Our blog has been growing! We now have over 200 posts that we need to load up.

It's time to move that data into a JSON file, and retrieve that file just when we need it with AJAX.

You should be familiar with the pair flow by now. If not, review previous instructions.

TODOs: MVP

  1. Start by looking over what's new in the codebase. There is a /data folder! There are some // DONE comments! Practice your code-reading skills.
  2. In index.html, after we load all our script tags, we need to kick off the retrieval of data, and rendering of the page. What's the right method to call?
  3. Fill in what's needed in article.js, so that all the articles are loaded and rendered, and retrieved with AJAX.
  4. Actually, we only need to request the JSON file when we don't already have it, so the conditional check should only do the ajax call when localStorage doesn't have the rawData yet.

Stretch Goals:

  1. Coded as above, we won't request a new JSON file if we've already downloaded it once. This cacheing is problematic: if the JSON file is updated (therefore our cache is "invalid"), a new copy won't be requested from the server unless localStorage is cleared. To overcome this, we could use a small and fast AJAX request with a method of HEAD, to request just the headers, and not the contents of the file. The HEAD response will contain a key called "eTag". The value of the eTag header is calculated based on the contents of the file. So if a new article is added (or an existing one is edited even slightly), the eTag will be different.
  • If we cache the eTag, then we can compare our cached version of it with a new eTag check, to determine if we need to get the whole file or not.
  • This can introduce some synchronicity issues, so we'll need to carefully control what methods are calling back to what.

Hint: You'll be able to see everything the server returns, if your AJAX success function looks something like this: function(data, message, xhr) { console.log(xhr); }

Now, go find those TODO items in the codebase, and tackle each one of them.

  1. Driver: Ensure you copy the starter code folder to a new folder named for your pair!
  2. Now cd into that new folder.

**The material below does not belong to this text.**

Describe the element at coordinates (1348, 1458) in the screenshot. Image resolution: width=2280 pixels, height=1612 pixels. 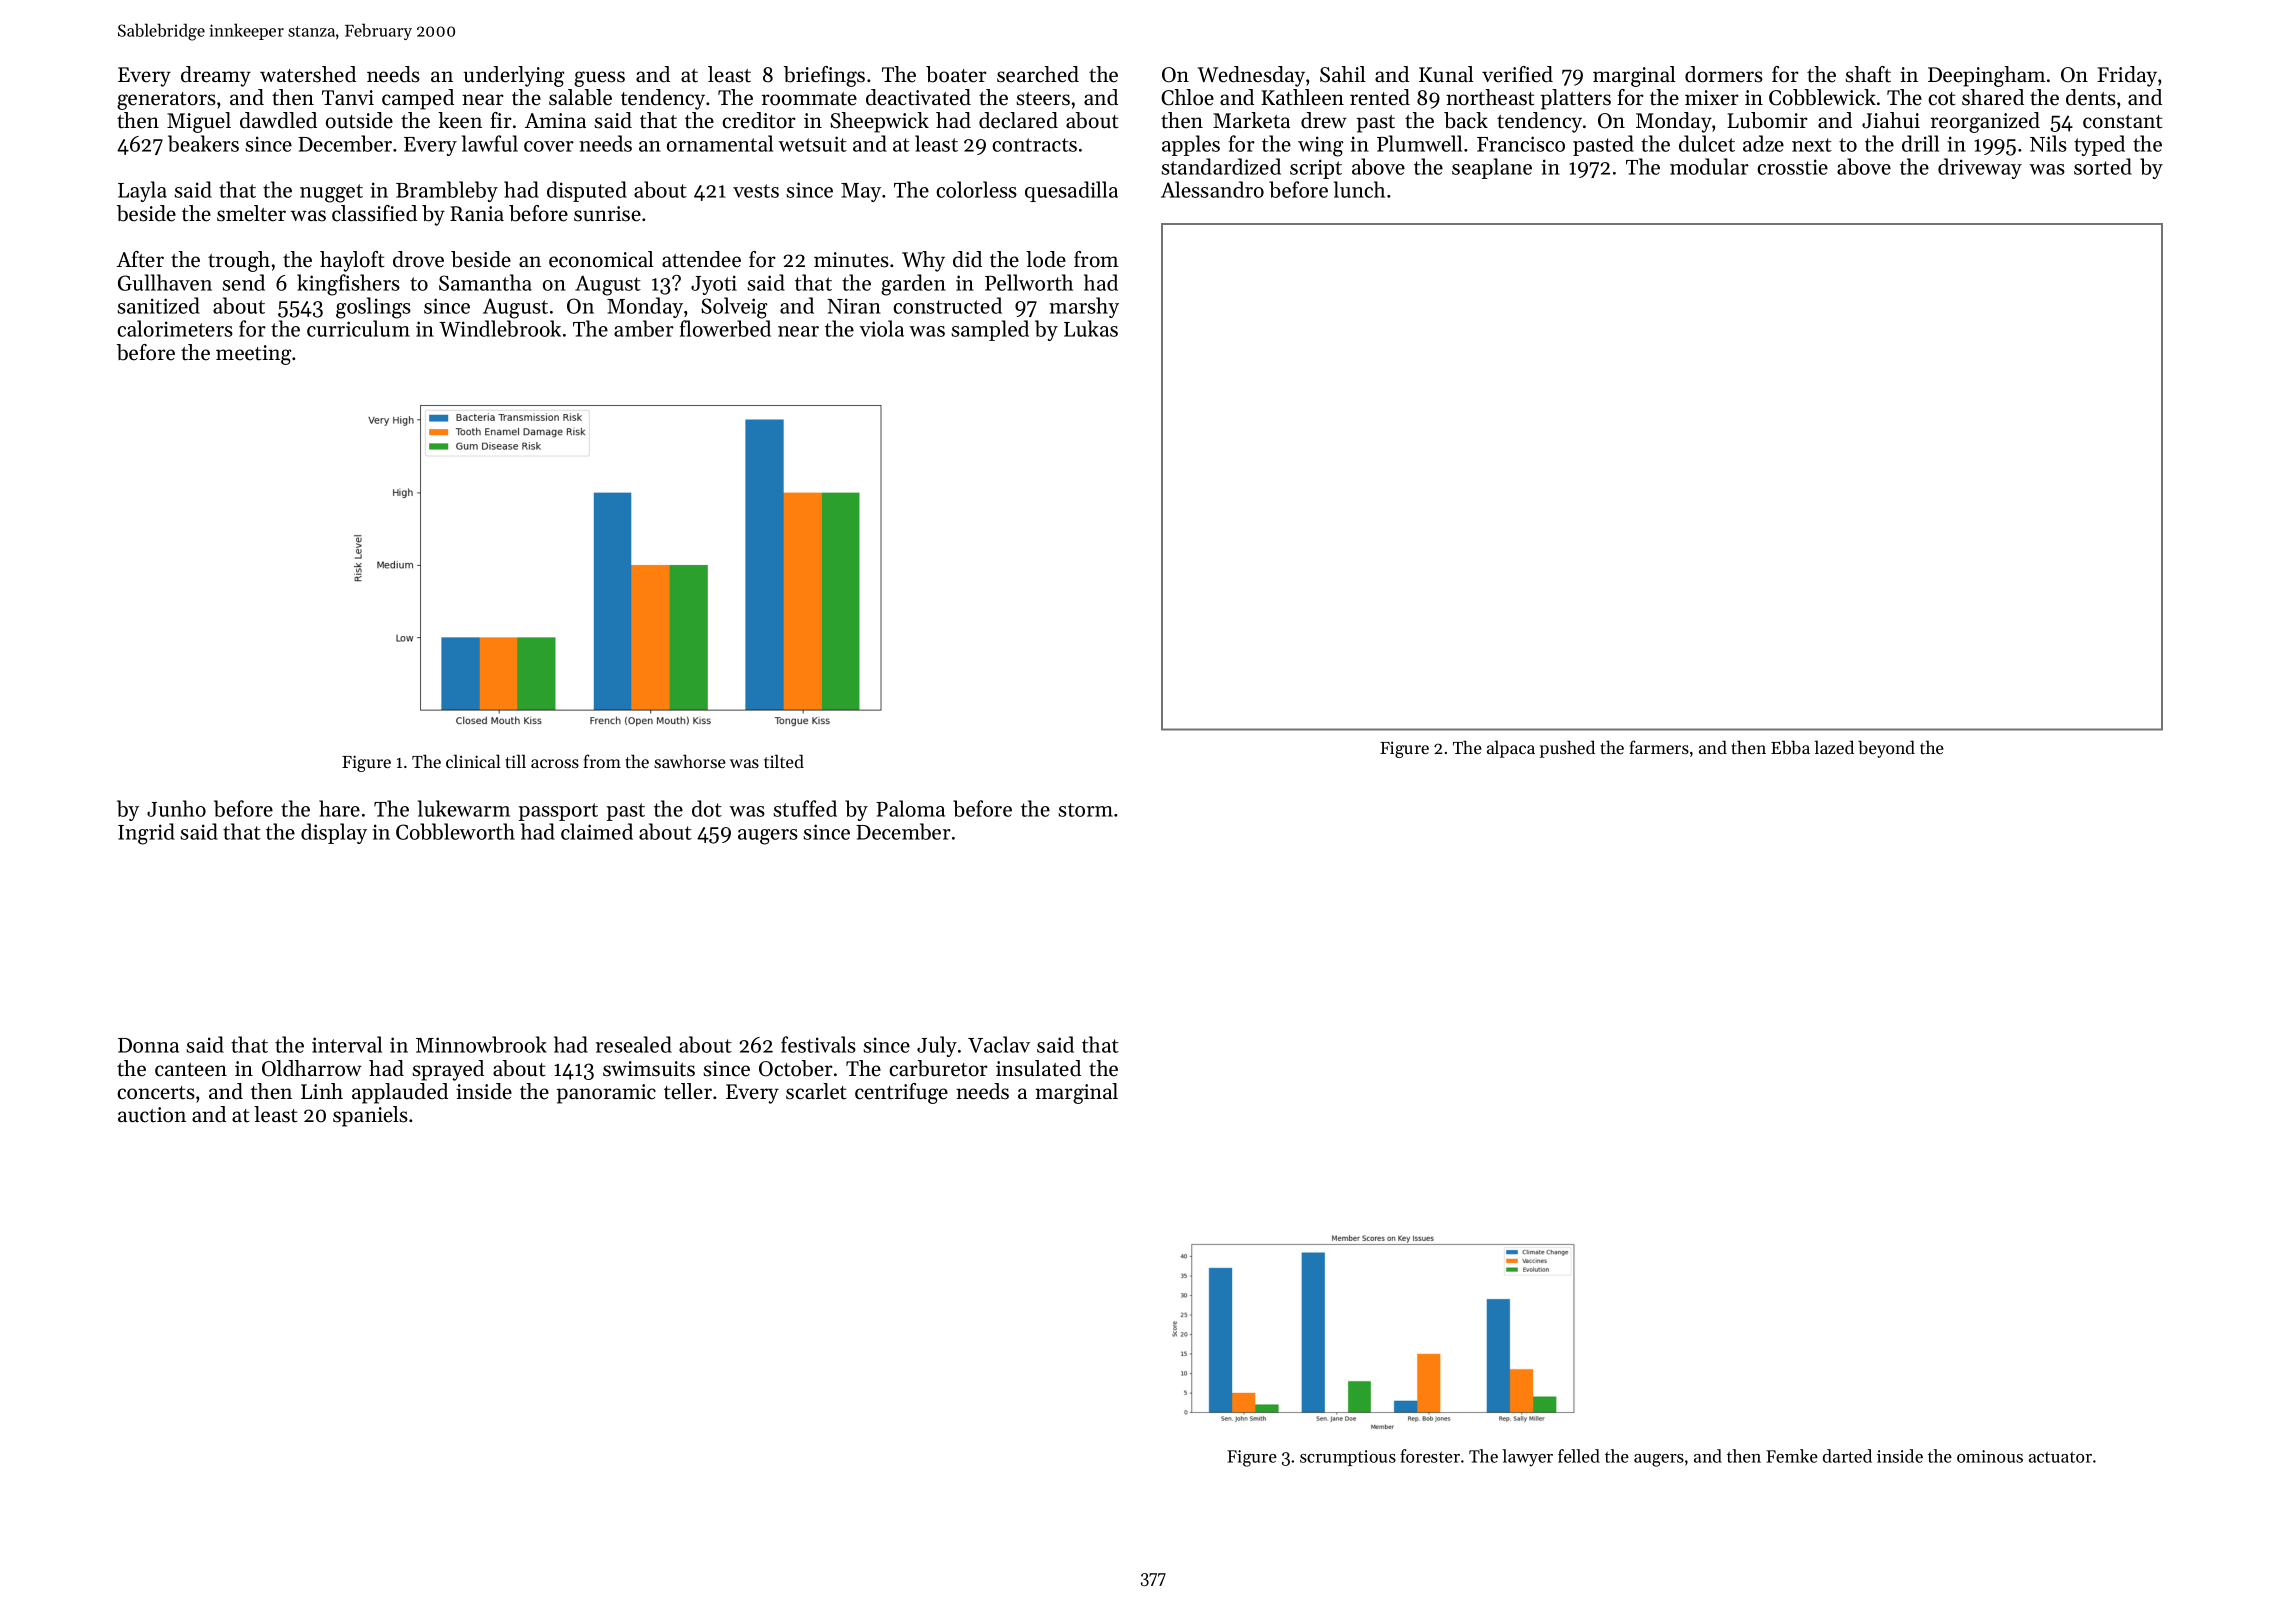
I see `scrumptious` at that location.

This is where you will write code.
  3. Type atom . to open the new folder as a project in Atom.
  4. Use the Atom "Find in Project" feature to locate all the TODO items.
  5. Work through one or two TODO items, testing your code as you go, until you are happy with how it's working.

Switch roles

  1. Navigator: You can now clone the driver's fork, to your own local dev environment. Get set up as a collaborator, so you can pull and push changes.
  2. Handoff: The navigator now becomes the driver. The new driver now opens the code in Atom (see above), and has hands on the keyboard to work through the next one or two TODO items.

Submit your assignment

When you are finished with your work (or if time runs out), then submit your work. To do this, you'll create a PR to the upstream repo with your changes, and submit that PR link in Canvas.

See previous instructions, if you'd like to review the steps.